A forex calculator, at least the type that most everybody is familiar with, is a program that converts the value of one currency against another. As the name implies, the program calculates the converted value of one currency based on a specific rate of exchange (usually the interbank rates). They are more commonly called currency converters since most calculations are done with the view in mind of converting from one currency into another.
The online versions of these currency converters are usually linked to a terminal that supplies spot currency rates and calculates conversions on real time. All you need to do is supply the quantity of a currency you wish converted and choose the currency you want it converted into and it will automatically make the calculations and supply you with the conversion value in a jiffy. The manual type of currency converters is more primitive. You need to input the exchange rate on which you wish the calculations to be made.
However, you have to understand that the conversion value you get from online forex calculators will be different from the actual conversion values you will get from retail money changers and banks because the rates they use are different. Money changers and banks have to make a little profit from the transactions and will have to build in their margins of profit into their rates of exchange. And online currency converters simply do not take this into account.

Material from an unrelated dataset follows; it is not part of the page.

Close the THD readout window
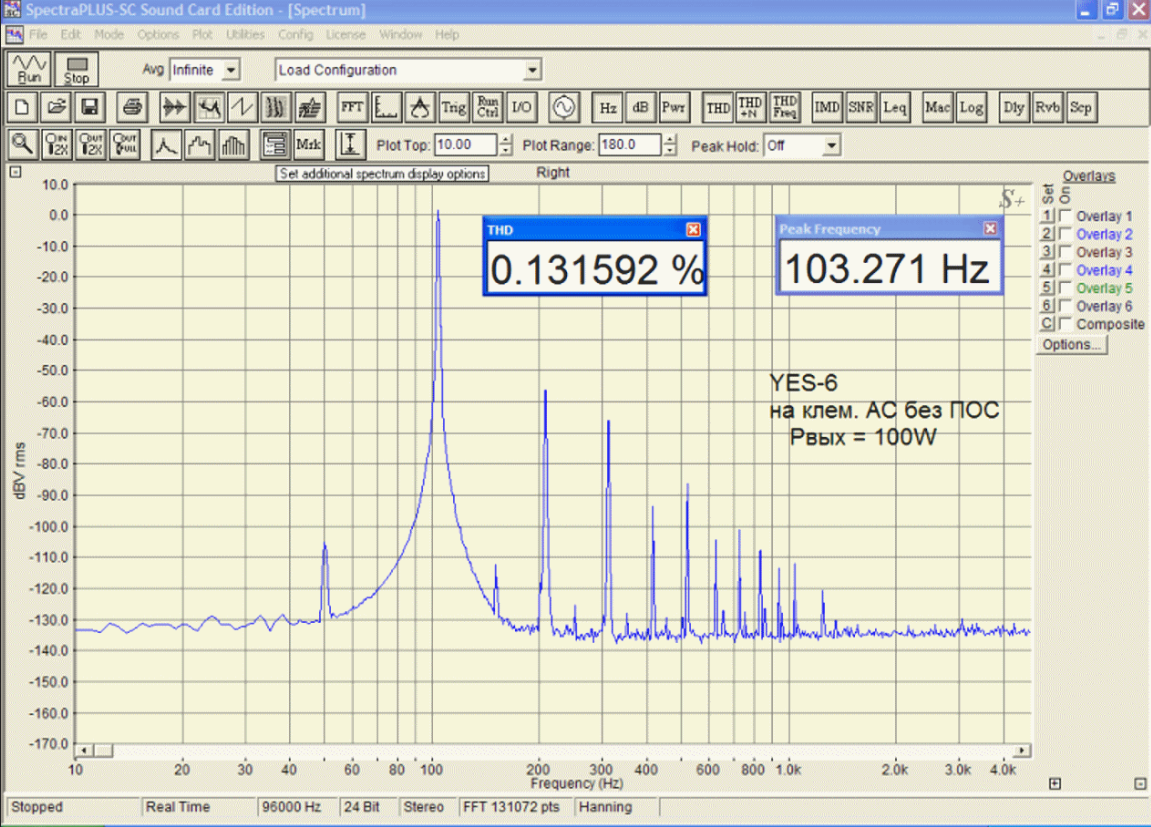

On top of that, some banks follow certain currency exchange rate fixings done by certain central banks and use this as their basis for calculating the rates of exchange for various currencies for the day. Sometimes their rates can change a couple of times a day when the currency markets become extremely volatile.
Forex calculators of this type are used mainly by international travelers who’d like to have an idea of how much they would need to bring for use in their destination countries. They are also used by travelers who wish to lock in to a particular rate of exchange before they travel and convert their own currency to the local currency of the destination country before they embark on their trip. Importers and exporters use them as reference values in preparing budgets for their imports or to calculate margins of profit for their exports. However, they should use these currency converters for reference purposes only since the actual rates of exchange will be determined by the banks or money changers in the destination countries.
Currency converters are of no significant value to forex traders though. They are merely of value for 1:1 retail conversions. Forex traders trade currencies on wholesale basis (bigger volumes) and use real time spot currency rates. They are more interested on the running balance of their investments based on the current rates which can change in just a split second. They use different types of forex calculators for this purpose and they are usually incorporated into their trading platforms.